I'm a nerd about exercise, and I always wanted a profession that helped others live better. Working with kids, in particular, feels like something I was born to do. There's just something about helping kids reach their potential that really lights my fire.
As a pediatric PT, I've spent the last 14 years treating kids in their homes, in the clinic, and in schools across Western SD. I started as a generalist, helping kids learn to move independently (whether that's walking, crawling, or operating a wheelchair). As my career progressed, I became more specialized in prescribing wheelchairs, managing spasticity, and treating bowel and bladder dysfunction. If you have a kid suffering from chronic constipation, I'm your gal. So how does a pediatric physical therapist become a politician? Many of the kids I treat, I've treated for years. I've had the incredible honor of being a part of their family. I've entered their homes and seen what their challenges are.
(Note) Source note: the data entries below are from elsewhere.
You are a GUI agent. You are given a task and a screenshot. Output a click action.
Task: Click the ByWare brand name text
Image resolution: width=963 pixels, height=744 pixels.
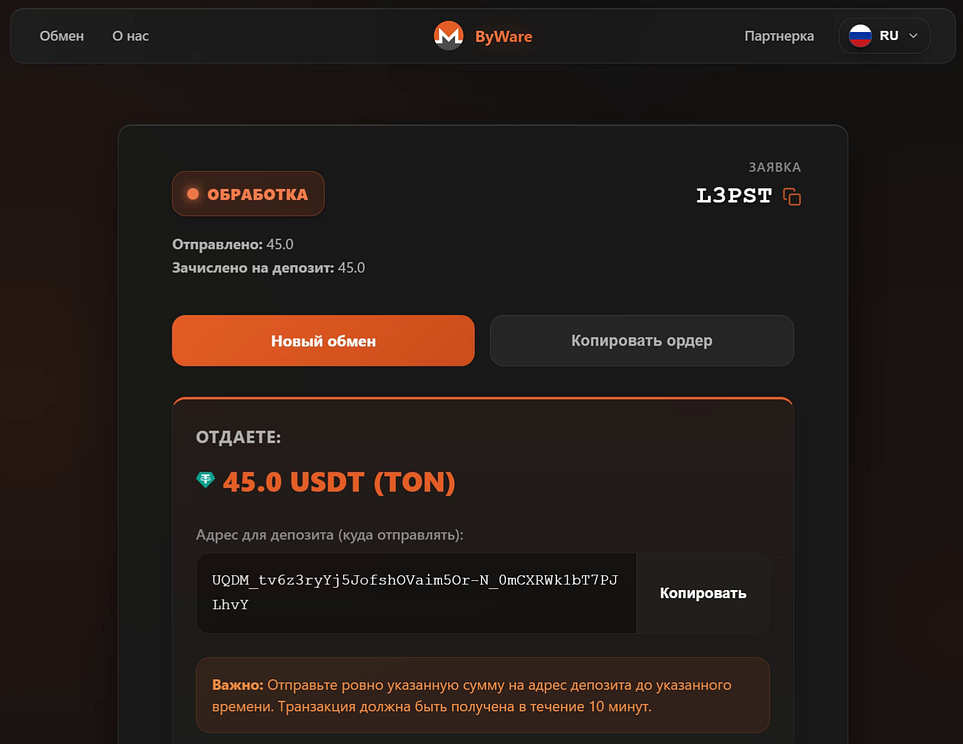point(503,37)
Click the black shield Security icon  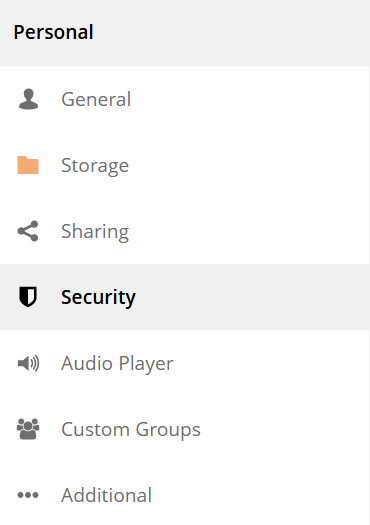pyautogui.click(x=28, y=297)
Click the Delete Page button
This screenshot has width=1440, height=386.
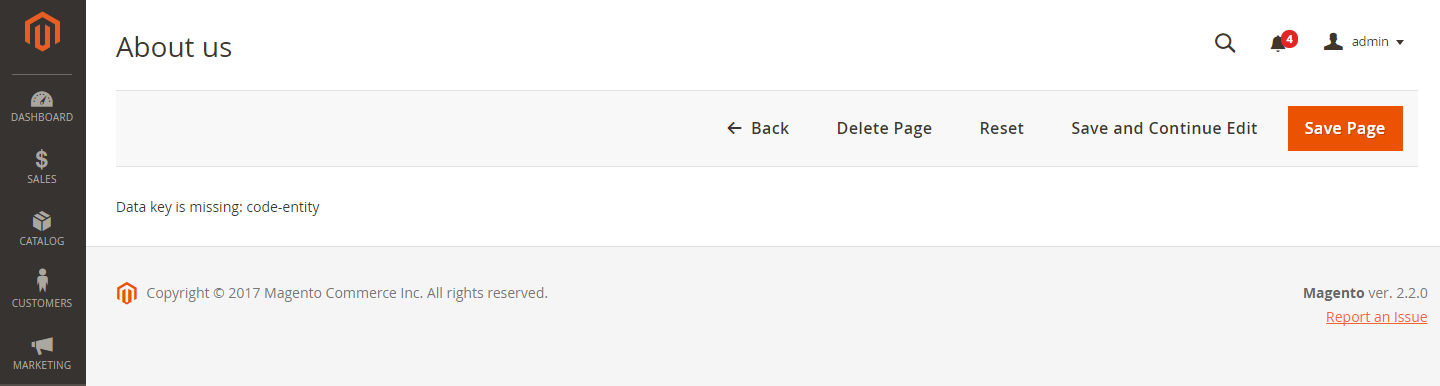884,128
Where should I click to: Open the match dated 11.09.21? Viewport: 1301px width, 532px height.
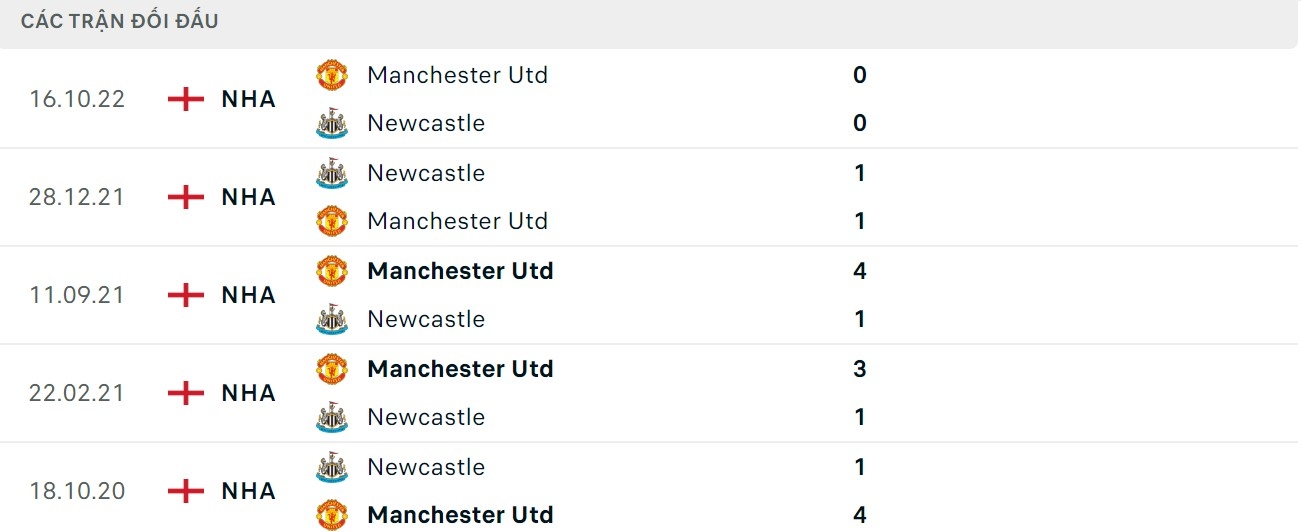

I've advocated for resources for them with schools and insurance companies and state agencies. At a certain point, I realized that I could do more for my patients (and their siblings and parents and grandparents and friends) by entering the political world than I could treating one kid at a time. South Dakota needs leaders who understand the challenges faced by South Dakota families. Frankly, I think our legislature could use some more physical therapists: people trained to listen, analyze challenges, and use their skills to make lives better. We have a lot of lawyers in the legislature, a lot of landlords and developers, a few insurance agents and accountants, and a handful of farmers and ranchers. They all have an important perspective. But we could use more leaders who work directly with kids and families.
So here's the good news: We can elect more of these leaders this year. We have excellent candidates for state legislature on the ballot across this state. And, in Jamie Smith, we have a terrific candidate for Governor. Jamie was a teacher before becoming a real estate agent, and his wife Kjerstin continues to teach while he is campaigning this year. We need him in the Governor's office!
Change starts this Friday, September 23rd, when early voting begins. Between September 23rd and October 24th, you can go down to the Pennington County Administration building, at 130 Kansas City Street, and register to vote and vote on the same day! Nothing makes me feel more patriotic than voting. I hope you feel the same, and that you get out to vote early.
Have a great week everybody! Don't give up!
Together we will take South Dakota back from the extremists and bring responsible leadership to state government.